Come on now. At least *try* to get your act together before replying.

Kevin Walsh wrote:

>The ITU codec can only be used to clarify aspects of the specification
>and commercial use is specifically denied.  You are apparently asked
>to agree to this before downloading and can therefore get into trouble
>if you break this agreement.
>  
>
Its copyright code. What you agree to is irrelevant. The copyright 
stands anyway. That is the law pertty much everywhere. No registration 
of copyright or agreement to copyright is necessary.

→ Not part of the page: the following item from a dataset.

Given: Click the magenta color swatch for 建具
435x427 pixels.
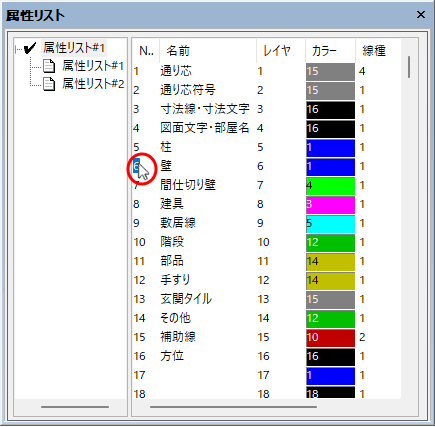Looking at the screenshot, I should [x=330, y=205].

>There are various other G.729 implementations, some of which are based
>upon the ITU code.  A specific licensing agreement will probably have
>been signed prior to the usage and release of code based upon the ITU
>source.
>  
>
As far as I know there is *no* other implementation. The Intel code, 
VoiceAge, and everything else I have looked at can clearly be seen to be 
minor derivatives of the ITU reference code. Can you actually point to 
another implementation?

>I have no idea what Intel's IPP code is based upon as they haven't
>released the source, to my knowledge.  If they are using ITU code then
>they will either have permission to do so or will have lawyers kicking
>down their door as we speak.
>  
>
Try looking before shouting your mouth off. You have to build the code 
Intel supply from source. You don't get the source for the Intel 
performance primitives library itself. You get the ITU G.729 reference 
source code modified so it runs faster using their IPP library.

>Anyone can license the Intel code for commercial use.  I think the
>price is around $200 per year.  The commercial license allows the
>developer to distribute an IPP runtime library along with their code.
>If someone was to license IPP from Intel, they would therefore be
>legally able to distribute the G.729 codec and the required IPP
>runtime in any way they see fit.
>  
>
$200 lets you use the IPP library itself in commercial applications. The 
G.729 source code is supplied purely as an example of how IPP can be 
used to speed up the ITU reference code. Intel offer you no rights to 
that, because it's not their to begin with. They give you similarly 
modified source code for G.723.1 if I recall correctly.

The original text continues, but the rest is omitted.